**Seite:**
══════
Die Nato kreist Russland nicht nur militärisch ein, auch der Energiemarkt wird zunehmend als Druckmittel für geostrategische Zwecke eingesetzt. In jüngster Zeit haben die USA in dieser Hinsicht zwei wichtige Schritte unternommen: Mit dem Beginn von Flüssiggasexporten nach Europa haben sie den Preiskrieg mit dem russischen Gasmonopolisten Gazprom verschärft, und die US-Regierung hat offen Stellung gegen den Ausbau der deutsch-russischen Pipeline Nord Stream bezogen.
Ende April traf im portugiesischen Hafen Sines erstmals ein Tanker mit Flüssiggas aus den USA ein. Die Lieferung hat nicht zuletzt symbolischen Wert. Die EU bezieht derzeit ein Drittel ihres Gases aus Russland, wobei der Prozentsatz bei einigen Mitgliedsländern wesentlich höher liegt. In Finnland, Polen, der Slowakei, Tschechien und Ungarn sind es über 80, in Österreich und Griechenland über 60 Prozent. In Deutschland ist der Anteil zwar niedriger, in absoluten Zahlen importiert es aber am meisten Gas aus Russland. Insgesamt wird der europäische Gasbedarf derzeit zu 90 Prozent über Pipelines gedeckt.
══════
**Bereitgestellte Daten:**
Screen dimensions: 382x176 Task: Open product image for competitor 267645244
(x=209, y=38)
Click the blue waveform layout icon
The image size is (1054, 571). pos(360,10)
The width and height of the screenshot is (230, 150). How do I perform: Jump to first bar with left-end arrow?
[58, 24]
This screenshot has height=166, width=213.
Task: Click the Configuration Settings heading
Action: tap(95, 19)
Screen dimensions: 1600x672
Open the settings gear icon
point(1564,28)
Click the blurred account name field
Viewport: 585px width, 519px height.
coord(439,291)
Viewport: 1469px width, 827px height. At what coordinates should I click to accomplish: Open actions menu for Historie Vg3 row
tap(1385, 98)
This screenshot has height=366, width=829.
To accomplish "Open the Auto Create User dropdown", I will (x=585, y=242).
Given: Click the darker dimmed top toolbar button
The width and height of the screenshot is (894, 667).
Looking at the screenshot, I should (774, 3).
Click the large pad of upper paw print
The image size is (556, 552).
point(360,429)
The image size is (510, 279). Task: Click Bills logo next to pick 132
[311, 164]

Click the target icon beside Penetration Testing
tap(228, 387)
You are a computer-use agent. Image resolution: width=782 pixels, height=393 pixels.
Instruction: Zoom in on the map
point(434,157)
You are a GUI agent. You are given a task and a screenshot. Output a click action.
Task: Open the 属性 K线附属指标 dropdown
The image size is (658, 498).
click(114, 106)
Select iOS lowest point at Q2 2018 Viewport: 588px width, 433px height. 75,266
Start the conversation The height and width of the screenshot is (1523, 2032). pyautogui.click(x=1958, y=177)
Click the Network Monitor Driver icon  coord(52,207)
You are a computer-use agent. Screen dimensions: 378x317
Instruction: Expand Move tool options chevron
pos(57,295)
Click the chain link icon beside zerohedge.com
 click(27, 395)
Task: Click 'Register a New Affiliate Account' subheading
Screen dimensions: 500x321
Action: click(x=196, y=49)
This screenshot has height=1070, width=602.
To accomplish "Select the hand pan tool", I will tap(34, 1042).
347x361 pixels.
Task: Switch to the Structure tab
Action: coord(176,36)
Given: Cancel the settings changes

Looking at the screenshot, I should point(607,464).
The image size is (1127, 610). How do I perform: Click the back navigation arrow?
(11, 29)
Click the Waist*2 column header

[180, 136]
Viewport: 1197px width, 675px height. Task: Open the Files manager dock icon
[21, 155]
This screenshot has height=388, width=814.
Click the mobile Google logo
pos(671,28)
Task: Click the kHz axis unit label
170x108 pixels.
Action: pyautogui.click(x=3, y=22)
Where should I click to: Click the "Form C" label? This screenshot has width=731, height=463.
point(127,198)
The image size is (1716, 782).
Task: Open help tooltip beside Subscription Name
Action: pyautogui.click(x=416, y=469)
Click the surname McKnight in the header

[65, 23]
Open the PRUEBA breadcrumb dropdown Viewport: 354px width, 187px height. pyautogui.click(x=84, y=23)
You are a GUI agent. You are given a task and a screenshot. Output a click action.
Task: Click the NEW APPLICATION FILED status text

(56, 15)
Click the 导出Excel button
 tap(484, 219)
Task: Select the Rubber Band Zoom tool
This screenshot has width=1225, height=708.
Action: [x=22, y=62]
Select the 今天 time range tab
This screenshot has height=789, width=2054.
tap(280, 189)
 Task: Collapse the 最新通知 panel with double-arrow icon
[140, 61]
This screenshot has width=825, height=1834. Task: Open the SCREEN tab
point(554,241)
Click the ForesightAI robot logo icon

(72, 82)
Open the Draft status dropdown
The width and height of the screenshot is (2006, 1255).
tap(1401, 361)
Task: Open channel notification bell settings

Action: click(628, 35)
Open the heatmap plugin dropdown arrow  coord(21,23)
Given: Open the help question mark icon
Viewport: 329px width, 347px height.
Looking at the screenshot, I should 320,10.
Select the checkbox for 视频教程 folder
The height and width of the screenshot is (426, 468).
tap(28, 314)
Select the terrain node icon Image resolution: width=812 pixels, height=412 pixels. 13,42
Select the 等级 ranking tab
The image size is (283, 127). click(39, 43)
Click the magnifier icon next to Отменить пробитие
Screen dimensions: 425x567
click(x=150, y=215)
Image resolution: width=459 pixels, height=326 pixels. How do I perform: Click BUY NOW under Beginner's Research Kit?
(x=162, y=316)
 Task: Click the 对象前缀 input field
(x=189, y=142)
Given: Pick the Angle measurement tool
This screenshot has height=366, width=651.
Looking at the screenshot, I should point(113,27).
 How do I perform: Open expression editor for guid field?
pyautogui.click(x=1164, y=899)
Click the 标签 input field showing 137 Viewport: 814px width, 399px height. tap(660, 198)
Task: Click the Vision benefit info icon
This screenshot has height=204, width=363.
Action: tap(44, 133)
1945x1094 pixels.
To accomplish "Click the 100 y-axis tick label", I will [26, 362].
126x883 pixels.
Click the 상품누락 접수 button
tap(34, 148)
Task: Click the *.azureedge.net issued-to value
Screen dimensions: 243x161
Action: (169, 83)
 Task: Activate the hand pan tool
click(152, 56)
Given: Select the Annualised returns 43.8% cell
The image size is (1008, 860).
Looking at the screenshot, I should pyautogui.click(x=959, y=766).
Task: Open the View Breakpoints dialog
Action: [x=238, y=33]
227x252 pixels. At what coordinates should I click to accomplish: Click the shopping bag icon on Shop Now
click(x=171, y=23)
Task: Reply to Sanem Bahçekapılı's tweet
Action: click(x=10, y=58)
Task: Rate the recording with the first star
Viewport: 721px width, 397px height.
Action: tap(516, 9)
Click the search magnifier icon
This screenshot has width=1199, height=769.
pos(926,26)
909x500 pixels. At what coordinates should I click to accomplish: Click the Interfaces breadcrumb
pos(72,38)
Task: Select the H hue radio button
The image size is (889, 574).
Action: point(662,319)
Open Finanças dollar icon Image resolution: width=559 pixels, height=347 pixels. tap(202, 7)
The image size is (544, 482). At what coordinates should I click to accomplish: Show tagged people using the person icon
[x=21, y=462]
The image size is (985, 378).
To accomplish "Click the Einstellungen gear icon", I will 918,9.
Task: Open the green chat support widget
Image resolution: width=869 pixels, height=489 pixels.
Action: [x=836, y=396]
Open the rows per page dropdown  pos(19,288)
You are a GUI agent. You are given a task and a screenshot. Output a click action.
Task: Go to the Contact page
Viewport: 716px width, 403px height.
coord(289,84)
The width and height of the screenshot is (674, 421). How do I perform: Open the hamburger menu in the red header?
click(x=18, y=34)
══════
**Aufgabe 1:**
Welche Länder beziehen laut dem Text über Europas Gasversorgung mehr als 80 Prozent ihres Gases aus Russland? Nenne alle.
**Aufgabe 2:**
Schreibe den Text über Europas Gasversorgung im Anschluss an seinen letzten Satz weiter.

**Endgültige Antwort 1:**
Finnland, Polen, die Slowakei, Tschechien und Ungarn.

**Endgültige Antwort 2:**
Der amerikanische Konzern Cherniere, der Flüssiggas liefert, hat langfristige Verträge mit den europäischen Konzernen Galp (Portugal), der britisch-niederländischen Royal Dutch Shell und dem spanischen Unternehmen Gas Natural unterzeichnet. Bisher ist nicht bekannt, wie umfangreich die Lieferungen sein werden.
Mit den Flüssiggaslieferungen üben die USA Druck auf den Gaspreis in Europa aus und treiben damit den russischen Gasmonopolisten Gazprom in die Enge. Wie ein Analyst der Bank Société Générale gegenüber dem Wall Street Journal erklärte, bedeuten die Lieferungen den „Beginn des Preiskrieges zwischen US-Flüssiggas und Pipeline-Gas“. Ein Vertreter von Gazprom hatte bereits im Februar angekündigt, dass der Konzern seine Produktionskosten senken werde, falls amerikanisches Flüssiggas nach Europa gelange.
Russlands Position als Energielieferant auf dem Weltmarkt ist bereits in den vergangenen Jahren massiv geschwächt worden. Noch vor wenigen Jahren waren die USA der größte Gasimporteur der Welt. Durch die Entwicklung der Fracking-Technologie konnte Amerika jedoch zur Förderung von Schiefergas und Schieferöl übergehen. Im Jahr 2009 stiegen die USA so zum größten Gasproduzenten der Welt auf und überholten damit Russland. Inzwischen importieren die USA weniger als 5 Prozent ihres Gasverbrauchs.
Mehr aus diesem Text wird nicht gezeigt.